* [WHAT THE EXERCISE ASKS]
If an entry holds a picture, leave that picture out and reproduce everything else exactly.
--- SOURCE INFORMATION Enclosed Below ---
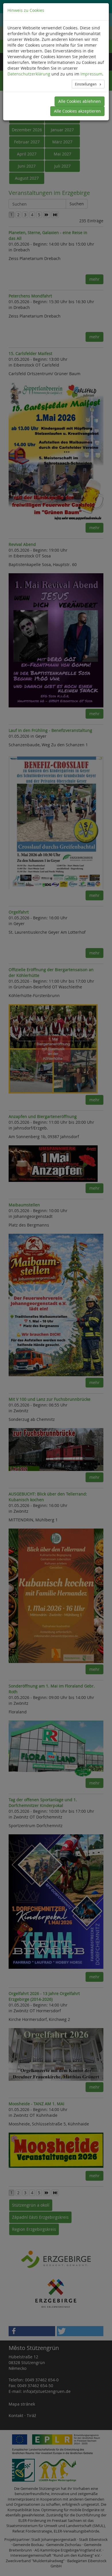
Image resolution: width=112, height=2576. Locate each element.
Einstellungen (86, 84)
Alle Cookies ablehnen (79, 101)
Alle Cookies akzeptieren (77, 111)
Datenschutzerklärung (28, 74)
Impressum (91, 74)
--- End of Enclosed SOURCE INFORMATION ---
* [EXERCISE ANSWER]
Image resolution: width=112, height=2576. Locate each element.
Einstellungen (86, 84)
Alle Cookies ablehnen (79, 101)
Alle Cookies akzeptieren (77, 111)
Datenschutzerklärung (28, 74)
Impressum (91, 74)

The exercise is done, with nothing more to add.